In the electric vehicle sector, battery leasing and swapping models are helping manufacturers maintain access to scarce materials while improving utilisation. Companies such as Caterpillar and Philips are extending product life through refurbishment, reducing reliance on new material inputs. These models are delivering measurable outcomes, including lower input costs, reduced exposure to disruption and new revenue streams.
What businesses should do next
The first step is visibility. Critical materials are often hidden within products and used at low levels. Businesses need to know where those materials sit in their products, components and supply chains.
The next step is to understand exposure. What happens if one of those materials becomes unavailable? What happens if the price rises sharply? Can that cost be passed on? Would customers still buy the product? Could competitors outbid you for supply? What substitutes are available, and what performance trade-offs would follow? At what price point would redesign become necessary?
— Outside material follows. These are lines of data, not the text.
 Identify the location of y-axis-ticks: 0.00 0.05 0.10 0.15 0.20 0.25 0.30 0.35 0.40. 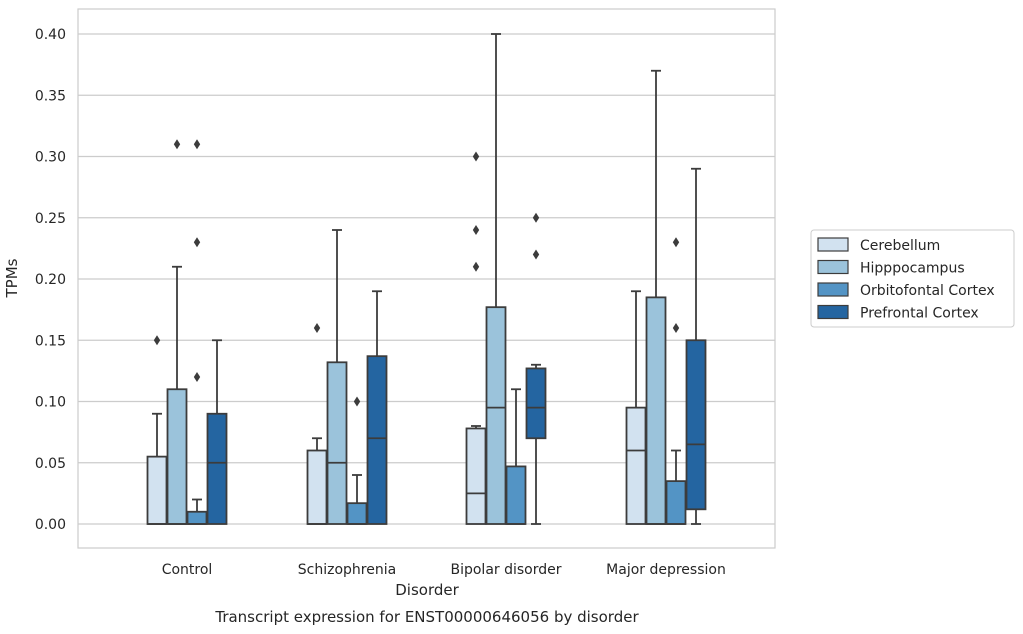
(50, 280).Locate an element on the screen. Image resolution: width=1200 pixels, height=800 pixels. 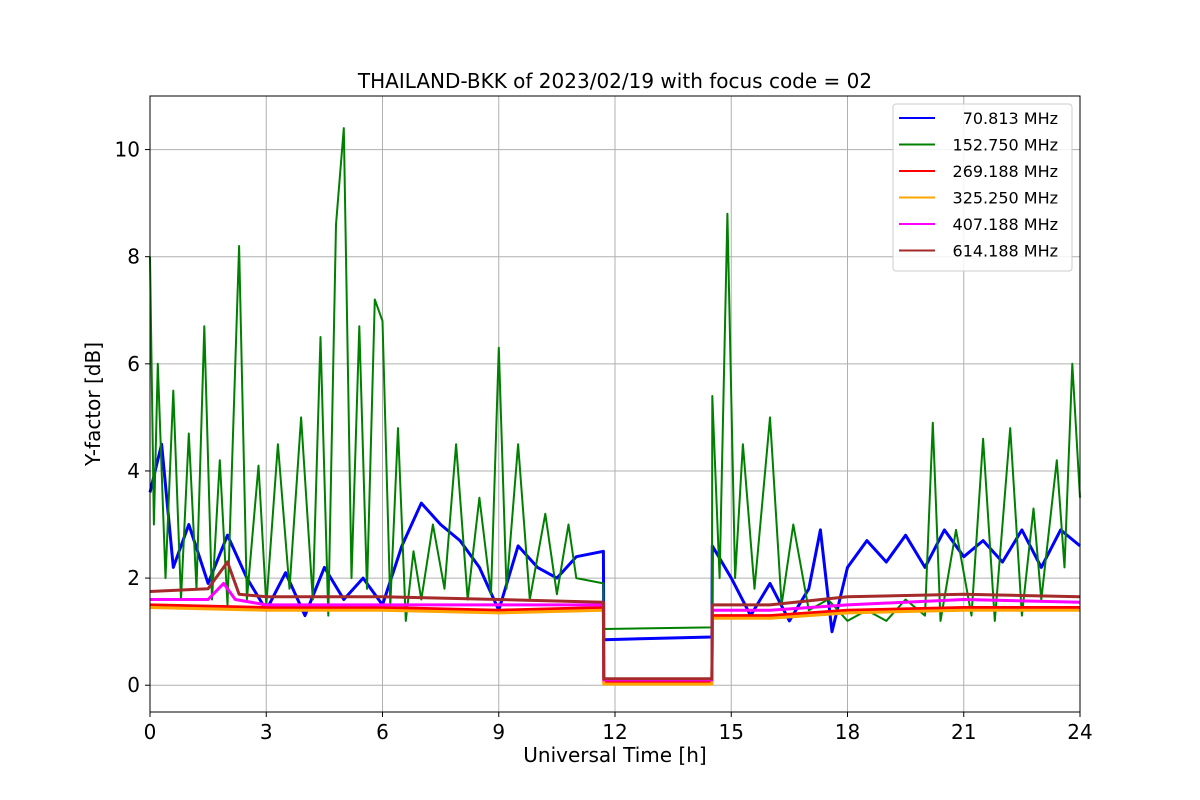
y-tick-label: 8 is located at coordinates (134, 257).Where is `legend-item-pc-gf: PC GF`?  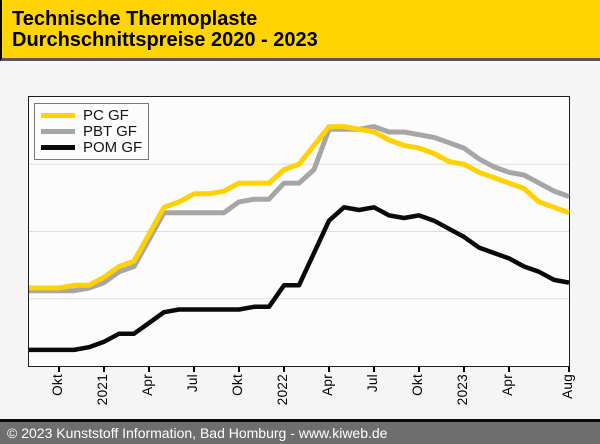
legend-item-pc-gf: PC GF is located at coordinates (92, 115).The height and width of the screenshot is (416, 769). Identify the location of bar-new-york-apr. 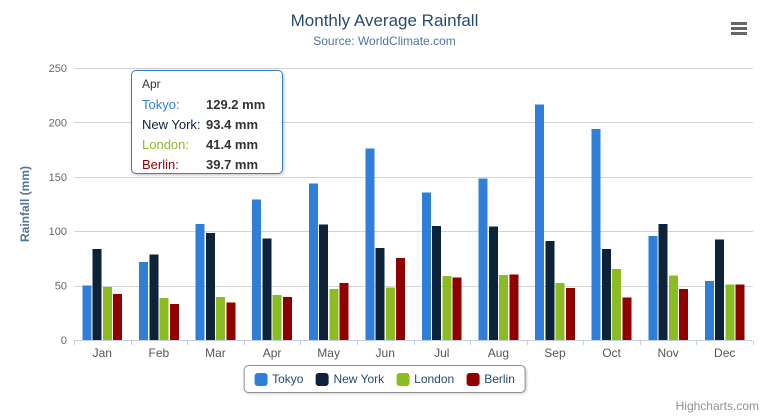
(267, 289).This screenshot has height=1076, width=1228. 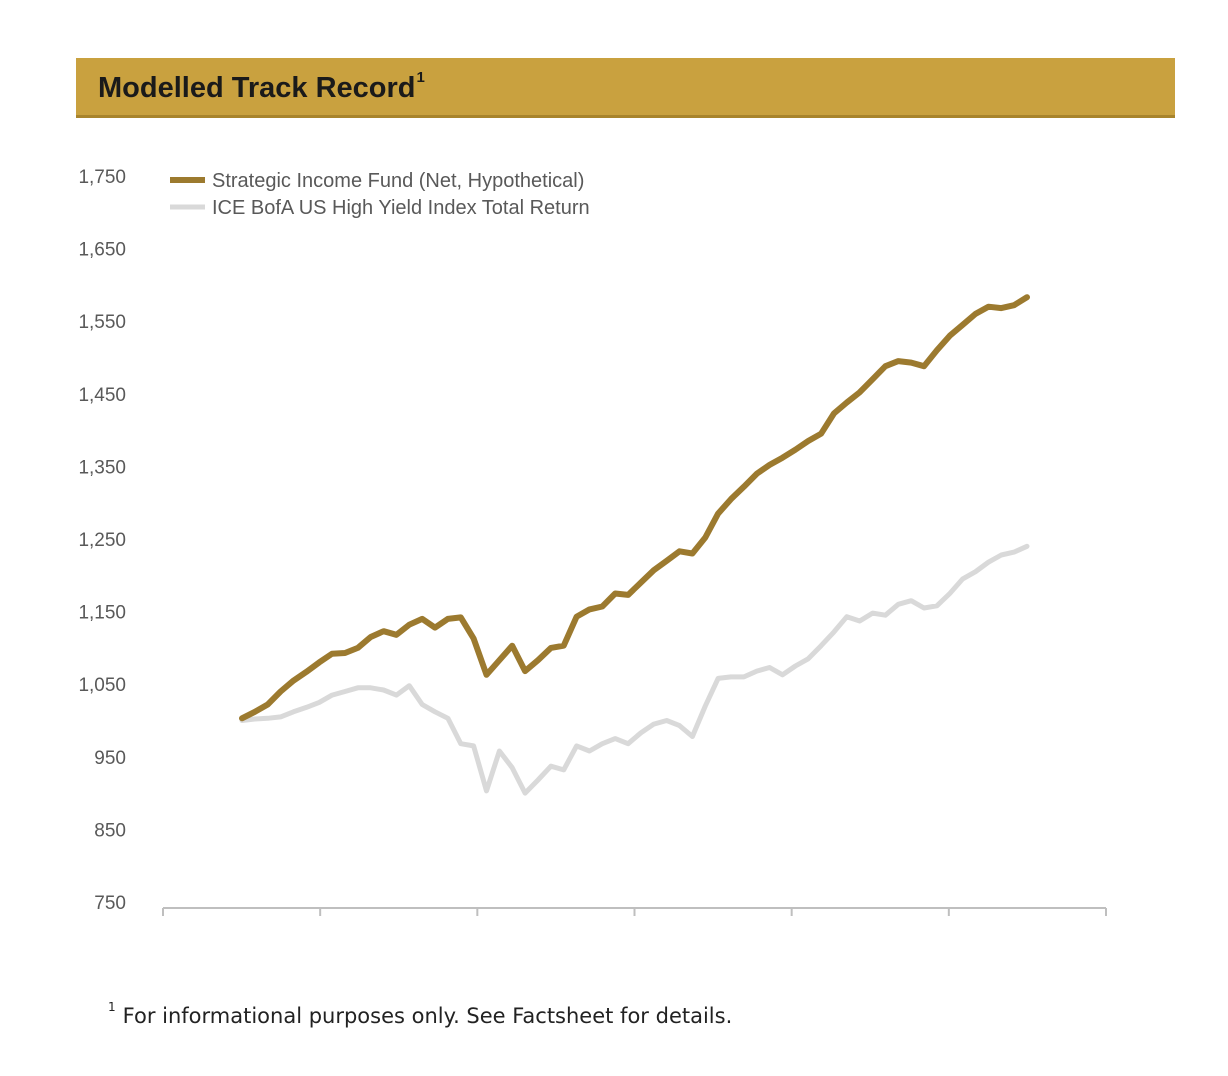 What do you see at coordinates (112, 1007) in the screenshot?
I see `footnote-marker: 1` at bounding box center [112, 1007].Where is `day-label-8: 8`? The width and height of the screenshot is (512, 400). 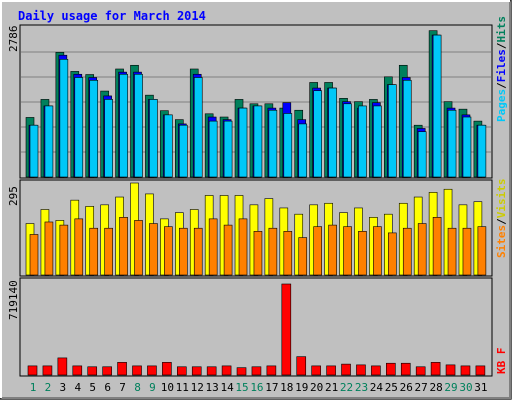 day-label-8: 8 is located at coordinates (138, 388).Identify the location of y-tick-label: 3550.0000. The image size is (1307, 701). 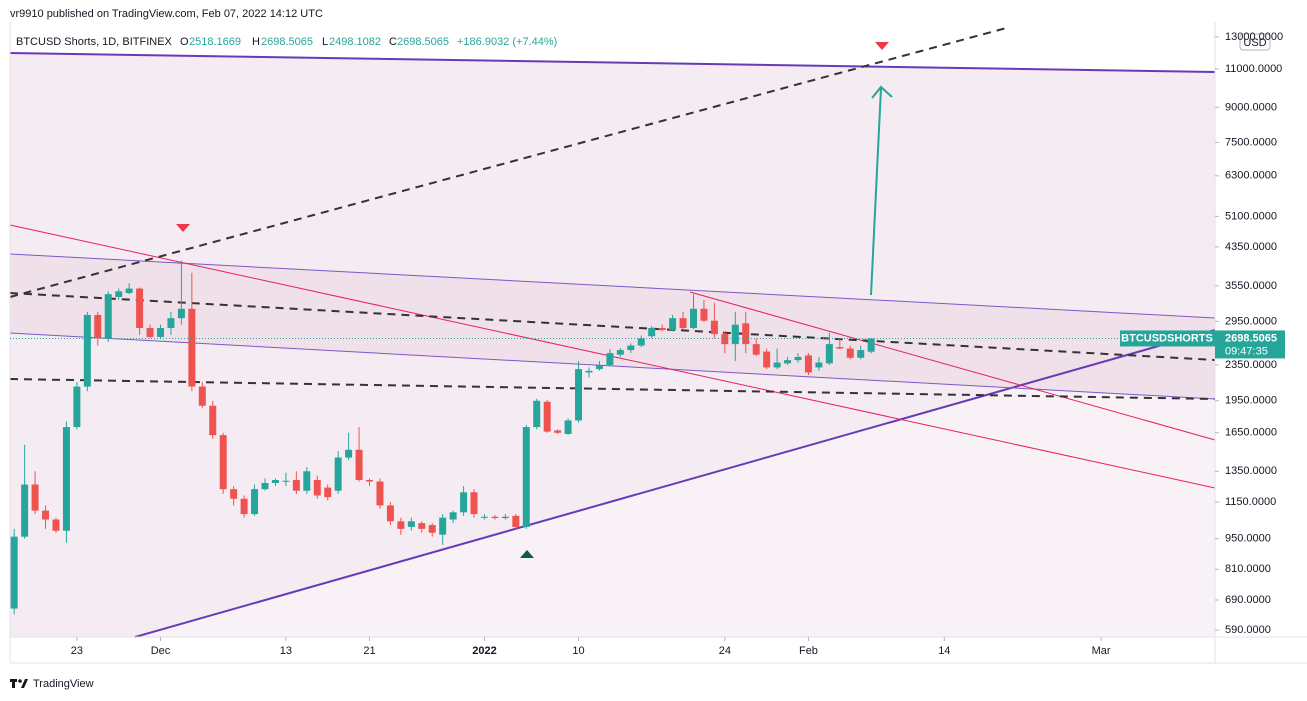
(1251, 286).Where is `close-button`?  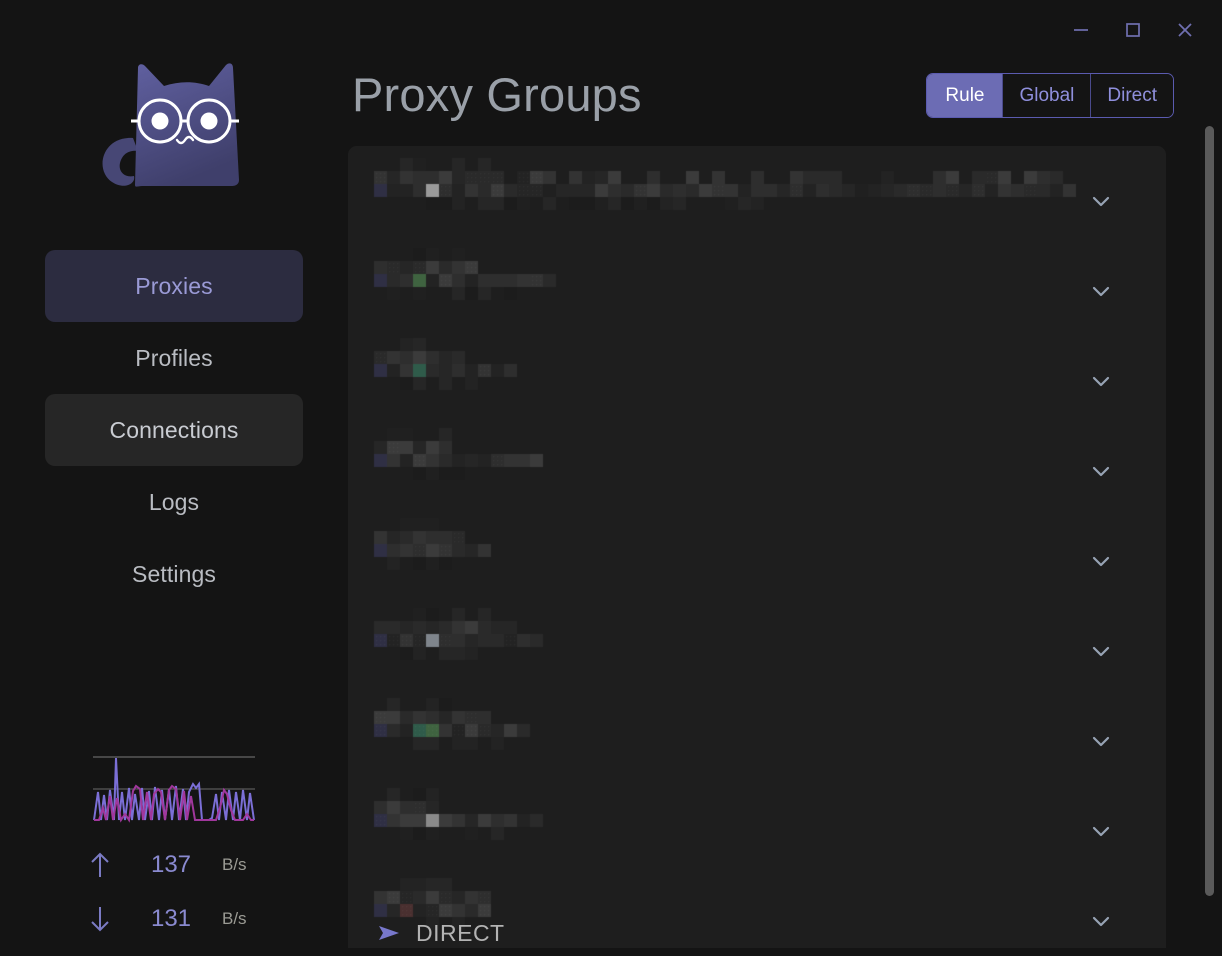
close-button is located at coordinates (1185, 30).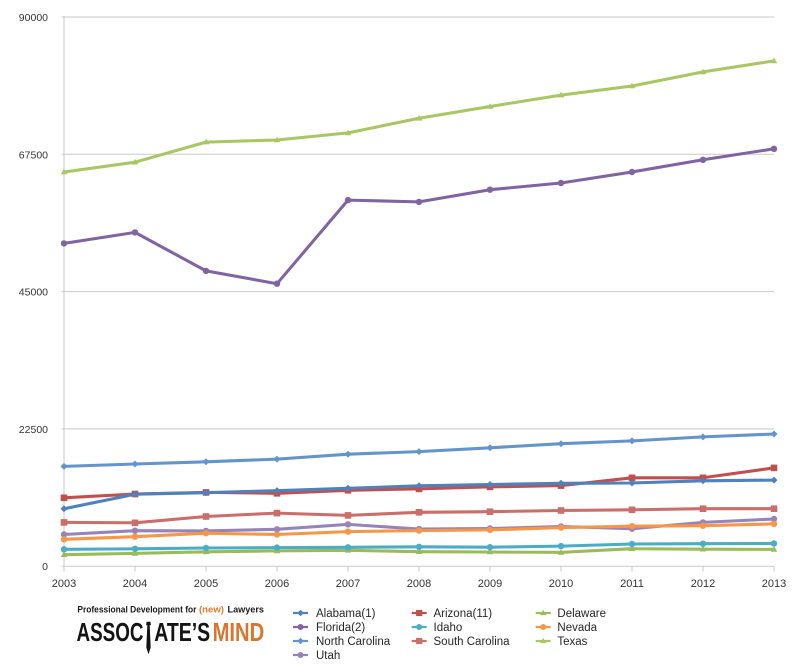  I want to click on svg-text: 2005, so click(206, 584).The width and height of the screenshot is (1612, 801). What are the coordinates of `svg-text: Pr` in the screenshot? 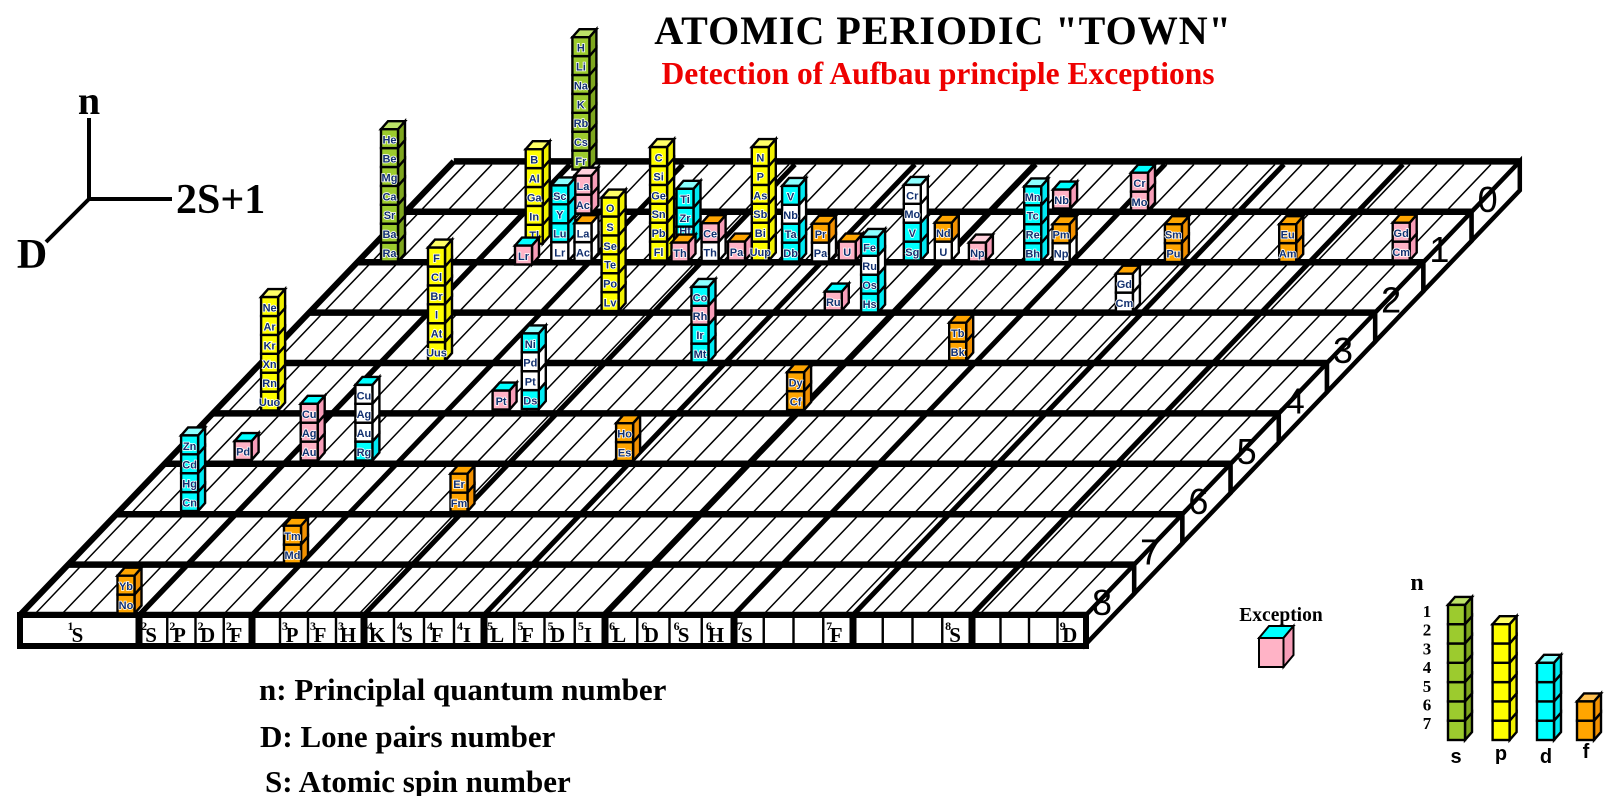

From there, businesses can assess circularity. How likely are those materials to be recovered? Are they currently lost in use or at end of life? Could design changes improve durability, repair, recovery or reuse? Metrics such as Material Circularity Indicator can help identify where critical materials sit and how circular current systems are, giving businesses a practical base for action.
Then comes model innovation. Could high-value components be leased rather than sold? Could take-back schemes retain access to scarce materials? Is there a secondary market for used products? Could a revert arrangement with suppliers create value from returned material? These are not fringe ideas. They are practical ways to reduce dependence on volatile supply chains.
Any change carries a cost, so businesses also need to understand trigger points. Knowing when circular strategies become commercially preferable gives teams time to stress test options, make low-cost enabling changes and build resilience before disruption forces a rushed response.
In a more volatile world, the businesses best placed to adapt will be the ones that understand which critical materials matter, where they are exposed and how to keep those materials in circulation for longer.